When establishing a counter-APT strategy, security teams can improve their testing methodology with a few simple tactics:
Test across the kill chain
Lateral movement is an APT staple. It is therefore imperative to not only challenge perimeter and endpoint security controls, but to also test for the ability to hop from one system to another, and one network segment to the next, by using different attack techniques such as LLMNR poisoning, RDP session hijacking, Pass The Hash and others.
Most organisations are surprised by the extent to which a potential attacker could traverse their network unscathed. Do you have a clear set of crown jewels? Pinpoint your tests to see what paths can be taken towards those sensitive assets.
While pentesting engagements and red-teaming are very effective at uncovering security gaps, and identifying how threat actors can get in, by their very nature these tests are only periodic. Lead time can range from weeks to months, testing is scoped for certain network segments, the exercise is performed, and reports are then drafted and submitted to security and executive teams.
But what about uncovering your weak spots in between those engagements? Just as you shouldn’t plan your holiday according to last month’s weather, your security programme needs the most up-to-date information on where your security is operating as expected, and where it needs to be fine-tuned.
By using automation to test your security continuously, or on an hourly, daily or even weekly basis, you gain a better idea of your true, real-time security posture and can quickly follow up on any newly identified exposures.
Know thy threat actor
Under the Bank of England’s CBEST regulation, UK financial services are already mandated to perform intelligence-led penetration tests that take into account threat actors known to target their industry.

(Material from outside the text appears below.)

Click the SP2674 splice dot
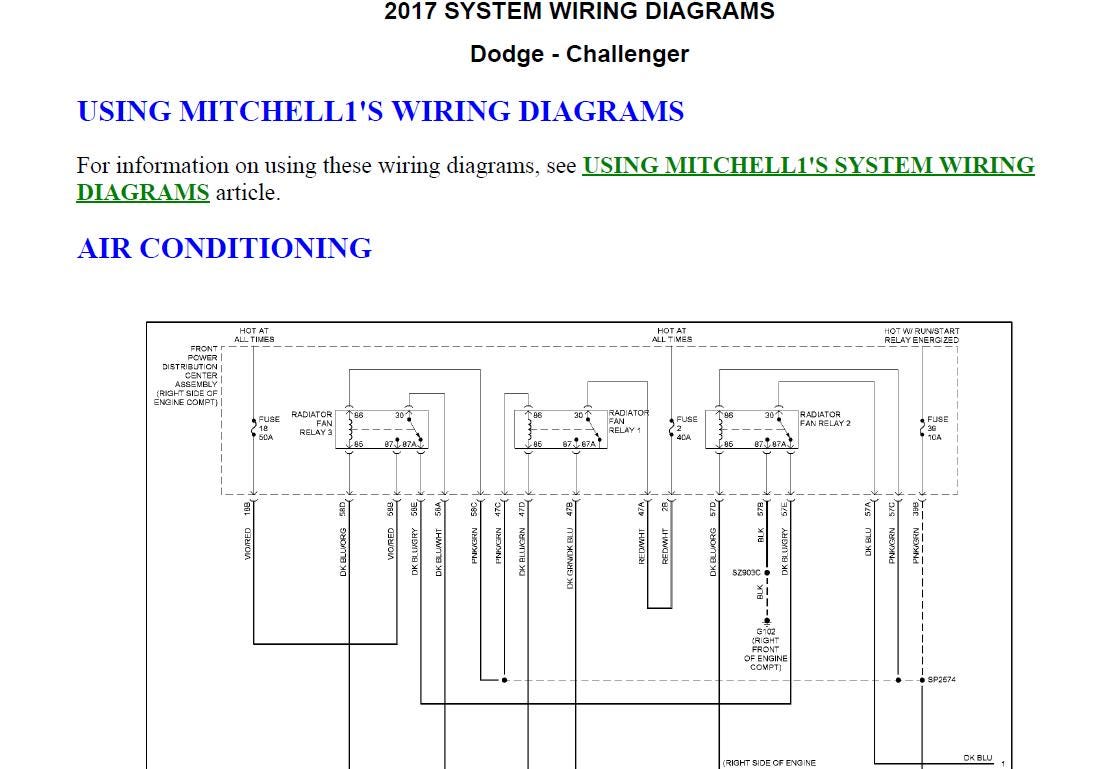(922, 680)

Through the years, distinct APT groups have been identified according to their modus operandi, forensic data, target verticals and origin. Probably the best known is North Korean-based Lazarus Group, aka Black Cobra, believed to be behind the infamous Sony Pictures hack and a cyber-heist that robbed $13.5 million from Bangladesh Bank.
APT 32, aka OilRig, is believed to be an Iranian-based group that targets organisations across industries in the Middle East, including finservs, telcos, chemical, energy and government bodies using supply-chain attacks, such as gaining access to an organisation through its IT service portal.
Setting its sights on hospitality, retail and restaurants, yet another group, FIN8, is expert at compromising large volumes of payment card data processed by these industries. Depending on your industry and geography, different threat actors may be targeting your organisation, making it worthwhile to study who they are and the APT techniques under their hat.
Map to MITRE
Defending against the plethora of tactics, techniques and procedures (TTPs) available to attackers can be overwhelming. To simplify this undertaking, security teams can challenge controls against the methods enumerated in the MITRE ATT&CK™ matrix to ensure they are covering all their bases.
For example, PowerShell commands are a potent tool for attackers. By reviewing the mitigation methods associated with this technique, such as running only signed scripts or restricting access to admins only, you can start to reduce your attack surface. The same goes for other techniques across the kill chain.
Phishing is still the number one culprit in delivering attacks to your doorstep. Do not underestimate the value of assessing the alertness and savviness of your users in defending against APT attacks. Run periodic phishing exercises to see who your easy clickers are, and ensure appropriate follow up and training.